--- Supplied material Enclosed Below ---

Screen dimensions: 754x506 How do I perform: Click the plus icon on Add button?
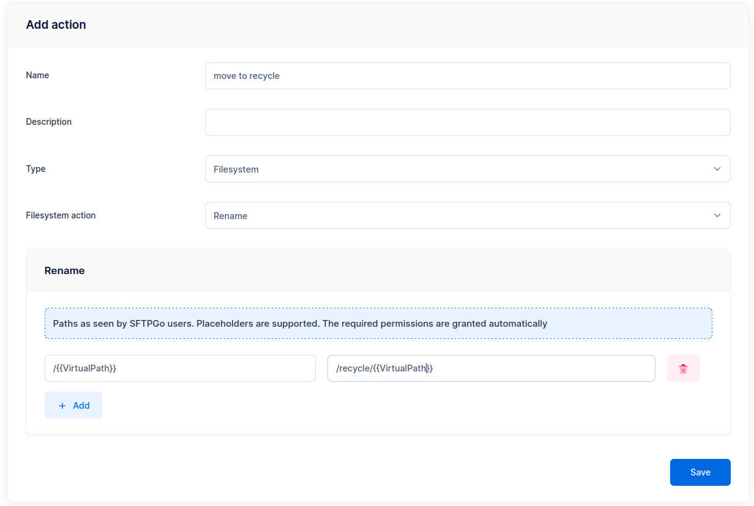[62, 406]
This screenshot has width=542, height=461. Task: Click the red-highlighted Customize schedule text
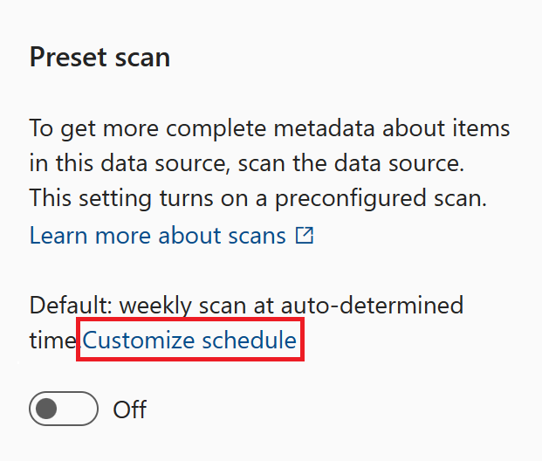(x=189, y=340)
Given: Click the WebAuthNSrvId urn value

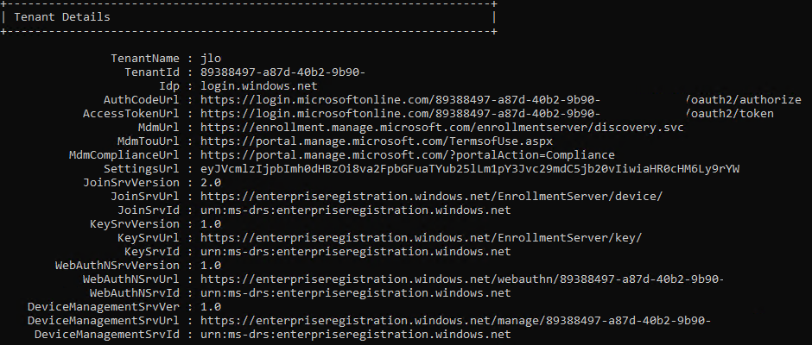Looking at the screenshot, I should (355, 293).
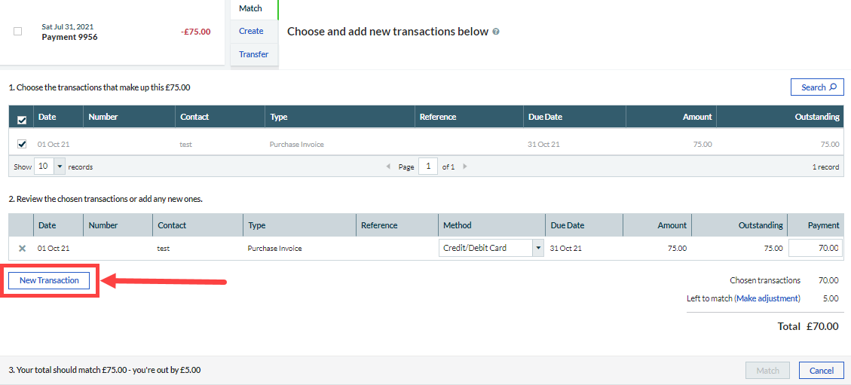Tick the Payment 9956 checkbox

18,31
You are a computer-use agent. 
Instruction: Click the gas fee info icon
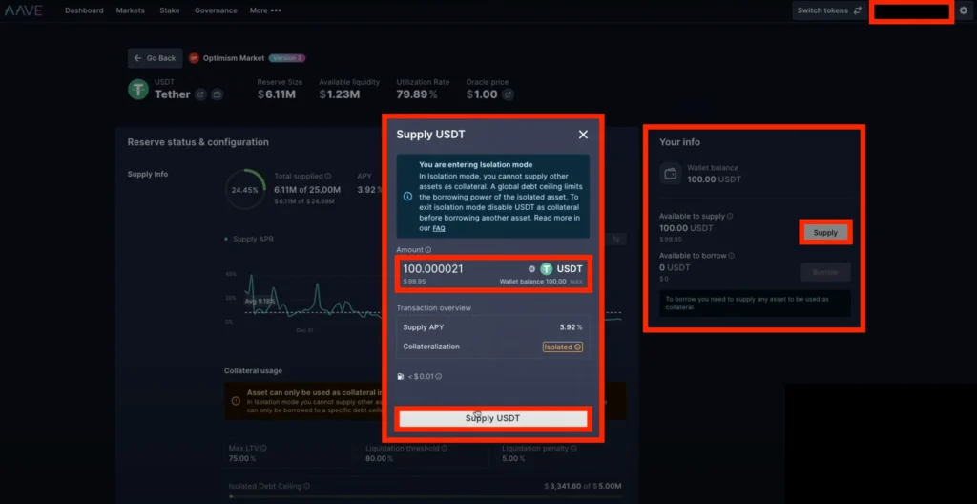pyautogui.click(x=439, y=376)
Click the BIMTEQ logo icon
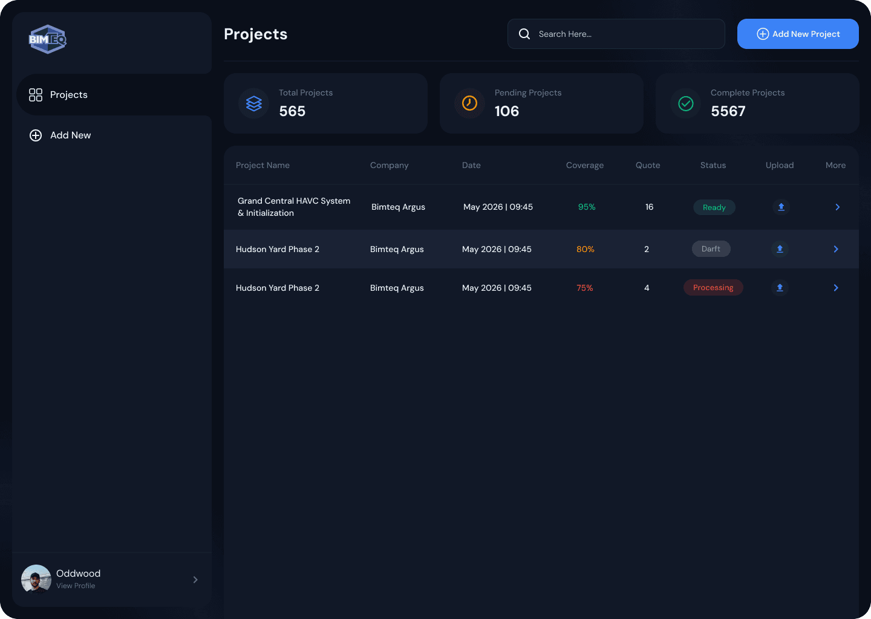This screenshot has width=871, height=619. 47,39
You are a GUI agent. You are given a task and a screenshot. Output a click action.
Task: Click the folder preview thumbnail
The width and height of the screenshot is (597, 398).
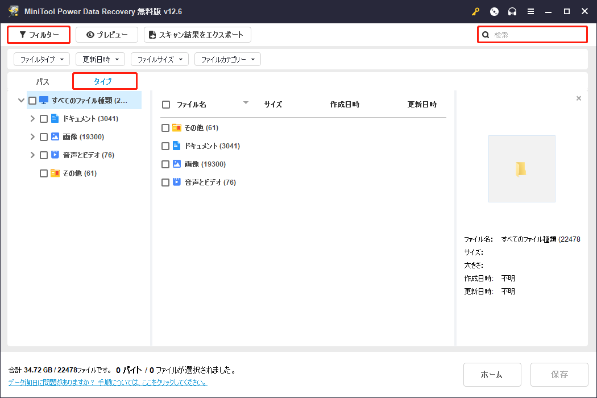pos(521,169)
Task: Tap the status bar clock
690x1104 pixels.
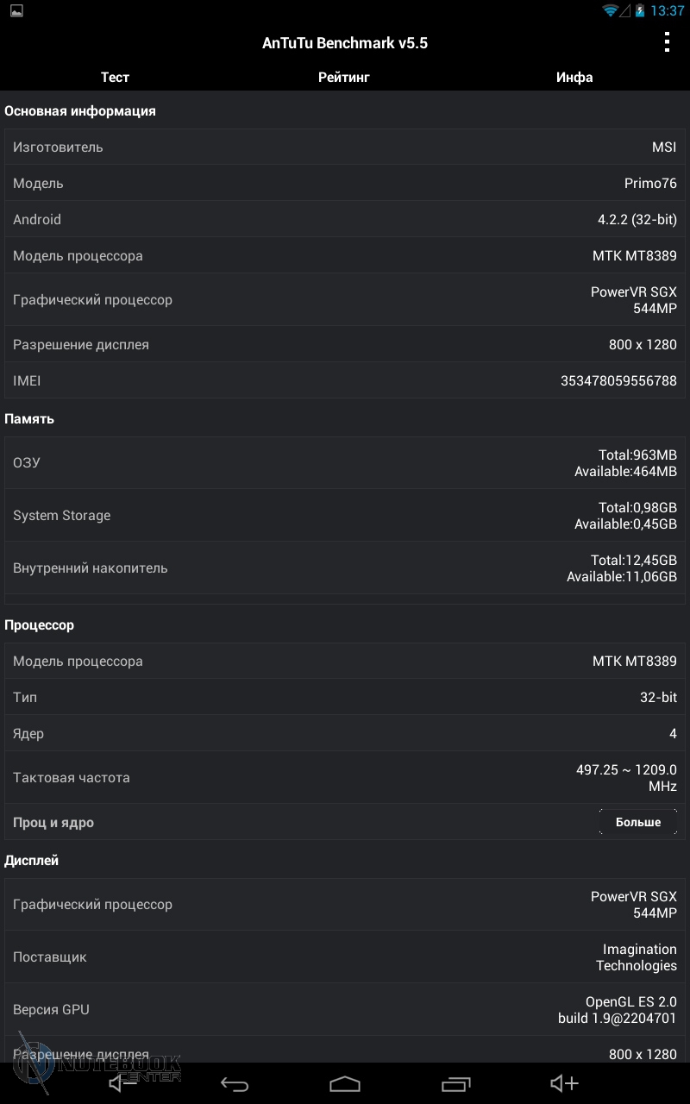Action: [667, 11]

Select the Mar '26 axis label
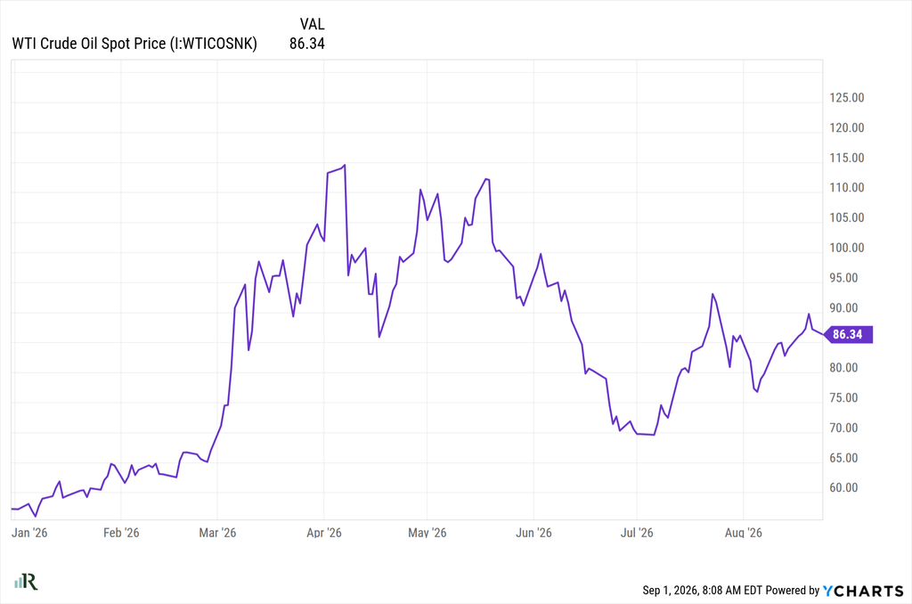click(217, 533)
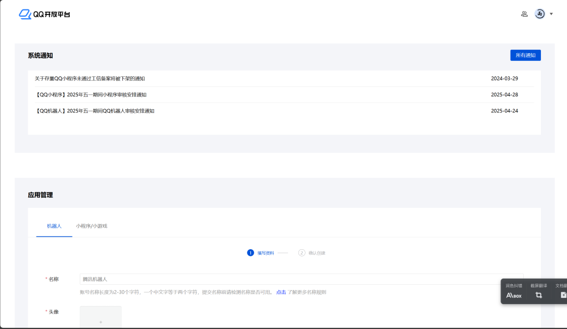Viewport: 567px width, 329px height.
Task: Click the AI BOX 润色纠错 icon
Action: pyautogui.click(x=514, y=295)
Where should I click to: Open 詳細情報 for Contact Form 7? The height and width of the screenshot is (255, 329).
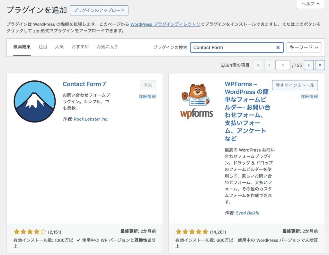click(x=147, y=96)
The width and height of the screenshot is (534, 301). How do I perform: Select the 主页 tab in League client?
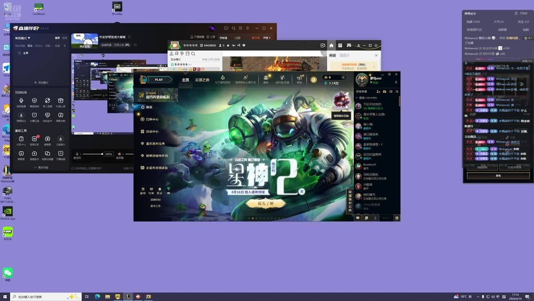click(185, 80)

--- End of Enclosed Supplied material ---

• What is being asked:
Please copy exactly, and only, the lines from the one that contains "Where should I" through the last line of the data above, omitting all pictures.

• Answer to this task:
Where should I click to: Open 詳細情報 for Contact Form 7? The height and width of the screenshot is (255, 329).
click(x=147, y=96)
The width and height of the screenshot is (534, 301). How do I perform: Select the 主页 tab in League client?
click(185, 80)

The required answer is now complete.